Are you able to retype all the records below exactly?

______

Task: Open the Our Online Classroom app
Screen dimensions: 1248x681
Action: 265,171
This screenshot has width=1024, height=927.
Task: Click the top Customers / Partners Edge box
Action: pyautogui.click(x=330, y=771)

______

Answer section ▸
Task: Open the Our Online Classroom app
Screen dimensions: 1248x681
Action: 265,171
This screenshot has width=1024, height=927.
Task: Click the top Customers / Partners Edge box
Action: pyautogui.click(x=330, y=771)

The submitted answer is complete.